I do not set up to be the only toad in the world that has this crystallization. I do not find so much difference between my mind and others, that I can suppose that I alone have got this vision clear. What I think, numbers must be thinking. They have similar minds with similar material, and it is by mere chance and opportunity that I have been among the first to give expression to this realization of a guiding framework for life. But I have been among the first. Essentially, then, a main thread in weaving my autobiography must be the story of how I came upon, and amidst what accidents I doubted, questioned and rebelled against, accepted interpretations of life; and so went on to find the pattern of the key to master our world and release its imprisoned promise. I believe I am among those who have found what key is needed. We, I and those similar others, have set down now all the specifications for a working key to the greater human life. By an incessant toil of study, propaganda, education and creative suggestion, by sacrifice where it is necessary and much fearless conflict, by a bold handling of stupidity, obstruction and perversity, we may yet cut out and file and polish and insert and turn that key to the creative world community before it is too late. That kingdom of heaven is materially within our reach.

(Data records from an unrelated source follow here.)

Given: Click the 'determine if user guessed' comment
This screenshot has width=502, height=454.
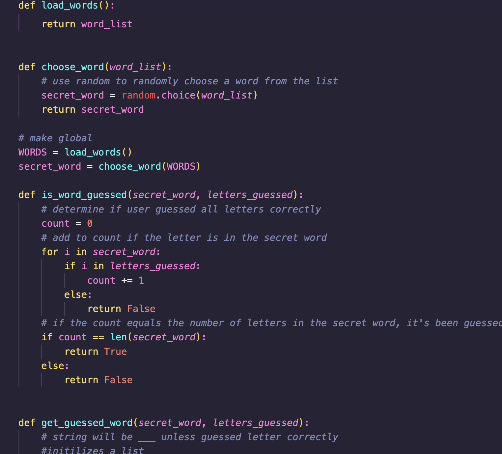Looking at the screenshot, I should click(x=181, y=209).
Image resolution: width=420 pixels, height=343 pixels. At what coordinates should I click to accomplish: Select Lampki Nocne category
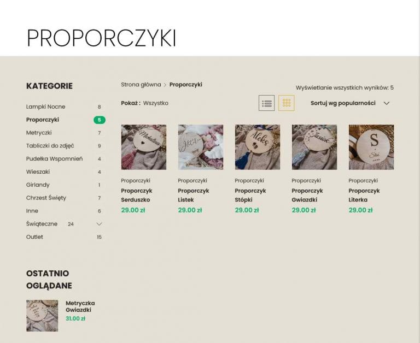click(x=46, y=107)
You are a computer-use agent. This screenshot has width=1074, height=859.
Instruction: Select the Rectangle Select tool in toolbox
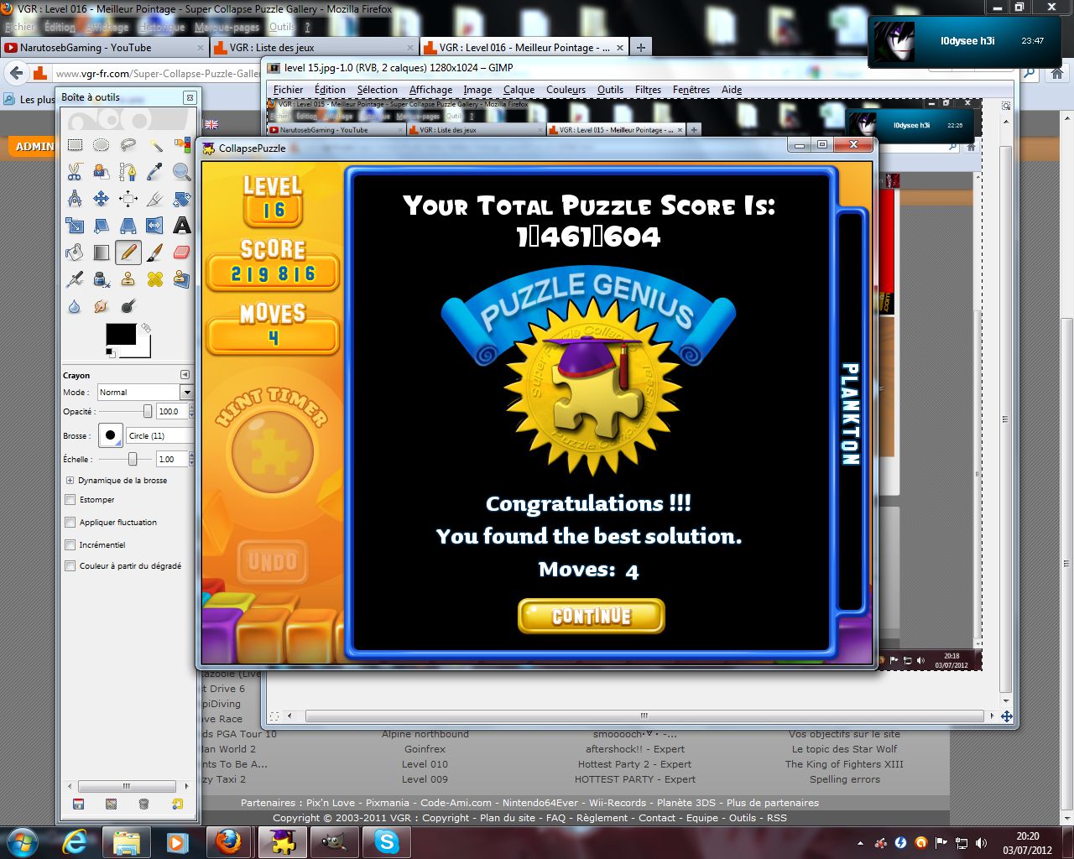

My story therefore will be at once a very personal one and it will be a history of my sort and my time. An autobiography is the story of the contacts of a mind and a world. The story will begin in perplexity and go on to a troubled and unsystematic awakening. It will culminate in the attainment of a clear sense of purpose, conviction that the coming great world of order, is real and sure; but, so far as my individual life goes, with time running out and a thousand entanglements delaying realization. For me maybe — but surely not for us. For us, the undying us of our thought and experience, that great to-morrow is certain.
So this autobiography plans itself as the crystallization of a system of creative realizations in one particular mind — with various incidental, good, interesting or curious personal things that happened by the way.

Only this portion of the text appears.